A new law passed by the state legislature in May 2019 will allow medical marijuana patients to purchase from any dispensary in the state, ending the frustrating practice of “tethering” each patient to a single dispensary. Patients now will be able to purchase up to five ounces of cannabis per month.

Meanwhile, voters may consider one—and possibly two—statewide adult-use legalization initiatives in November 2020.

So what are hundreds of dispensary owners and legalization activists are doing this spring? Getting ready for a whirlwind of change.

Montana’s medical marijuana program has been bedeviled with setbacks and resets since it was first passed into law in 2004.

After an initial explosion of dispensaries and years of what state officials characterized as “minimal oversight,” federal authorities began raiding Montana’s dispensaries. Then in 2011 the state Legislature approved a measure that limited dispensaries to serving no more than three total patients.

Implementation of that law was delayed by years of court challenges. But it finally took effect in 2016 and effectively booted 93% of Montana’s medical cannabis patients off the state program and into the illicit market.

Later that year, voters approved a new statewide measure repealed the three-patient rule. It’s taken nearly three years for the program to return its patient base to its pre-2011 levels. Today, about 40,000 patients are registered to use medical cannabis in Montana.

Legal compliance continues to be a major sticking point, though, and the state’s inability to enforce its own laws has become a source of frustration and embarrassment. Earlier this year the state’s Department of Public Health and Human Services (DPHHS), which oversees the medical marijuana program, discovered that Lionheart Wellness, the state’s largest provider, had never been in full compliance with state rules.

“We needed more inspectors on the ground,” said state Sen. Tom Jacobson (D-Great Falls), who has been a leading voice on cannabis issues in the state capital of Helena.

Tethering has long prevented the medical cannabis market from flourishing in Montana. “If you’re on the road all the time and your provider is in Missoula, you have no choice but to shop the black market, or stock up and plan adequately,” said Emmie Purcell, co-owner of Greenhouse Farmacy, a dispensary with two locations in Missoula that serve roughly 1,000 patients. “It’s crazy.”

When untethering goes into effect—the date is currently undetermined, but by law it must be implemented before July 1, 2020—it may prove to be a sink-or-swim moment for many cannabis companies.
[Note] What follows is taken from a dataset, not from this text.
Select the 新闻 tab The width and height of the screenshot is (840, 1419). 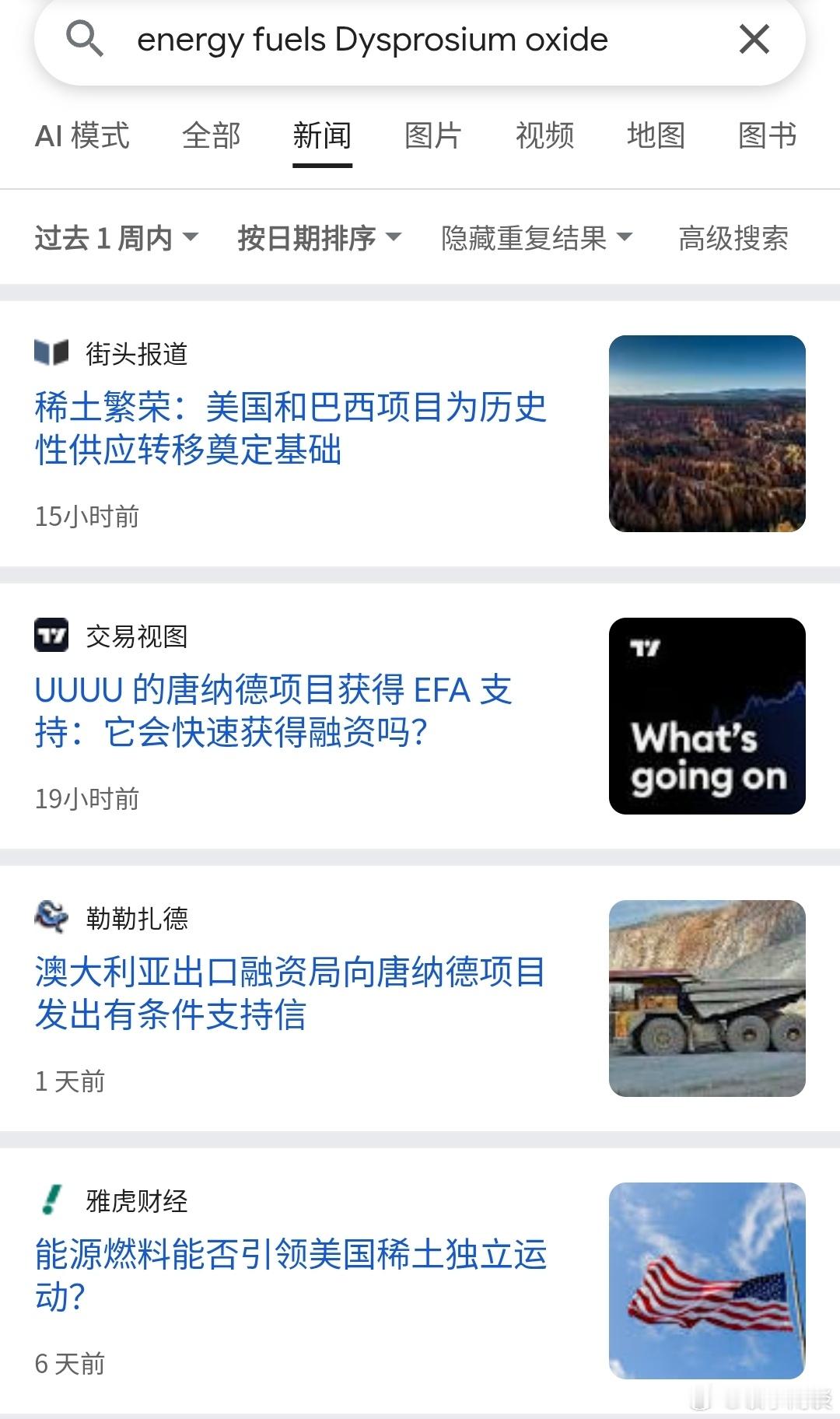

Adding to a feeling that substantial change is coming to Montana, two advocacy groups, MontanaCan and Coalition 406, are attempting to get adult-use cannabis initiatives on the ballot next year. MontanaCan presented its proposal, the Marijuana Regulation Act (Ballot Issue 5), to the Montana Secretary of State’s office last month for legal review. If it gets the okay, the next step will be collecting the 25,000 signatures needed to put it on the 2020 ballot. Coalition 406 is still developing the details in its proposal.

“I definitely think it’s feasible,” Jacobson said of full legalization in Montana. “It’s good to go to the people [for a vote] on a controversial issue like marijuana.”

No matter how the fight for recreational cannabis plays out in Montana, however, the success of Senate Bill 265 is a reminder that it’s not enough to merely pass medical marijuana or an adult-use bill and call it a day. You need to do it the right way.